Reading passage -
------------------------------------------------------------

DISCUSSION Federal Rule of Civil Procedure 12(b)(1) authorizes dismissal of a claim for lack of subject matter jurisdiction. When subject matter jurisdiction is challenged, the plaintiff has the burden of proving jurisdiction to survive the motion. Evans v. B.F. Perkins Co., 166 F.3d 642, 647-50 (4th Cir. 1999). The facts alleged in the complaint are taken as true where a defendant raises a facial challenge to subject matter jurisdiction. Kerns v. United States, 585 F.3d 187, 192 (4th Cir. 2009).

------------------------------------------------------------

To do -
Please reproduce the passage on subject matter jurisdiction, starting with "DISCUSSION Federal Rule" and going on through "(4th Cir. 2009).". None of the material has any bearing on this.

Available data -
------------------------------------------------------------

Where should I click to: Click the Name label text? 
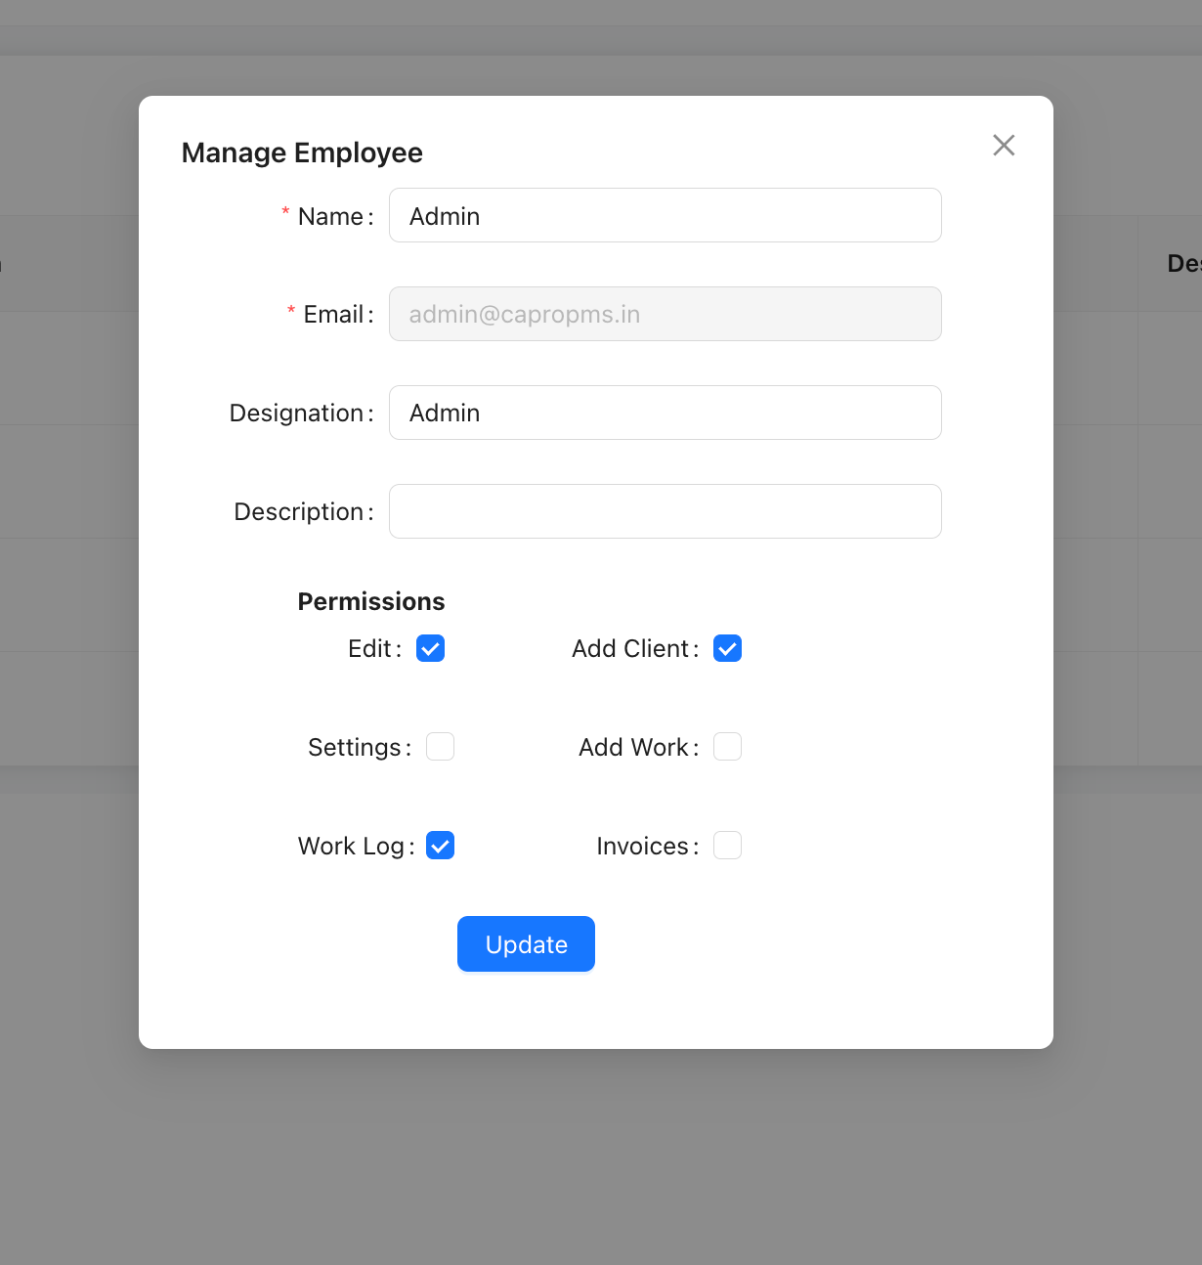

------------------------------------------------------------

Task solution -
DISCUSSION Federal Rule of Civil Procedure 12(b)(1) authorizes dismissal of a claim for lack of subject matter jurisdiction. When subject matter jurisdiction is challenged, the plaintiff has the burden of proving jurisdiction to survive the motion. Evans v. B.F. Perkins Co., 166 F.3d 642, 647-50 (4th Cir. 1999). The facts alleged in the complaint are taken as true where a defendant raises a facial challenge to subject matter jurisdiction. Kerns v. United States, 585 F.3d 187, 192 (4th Cir. 2009).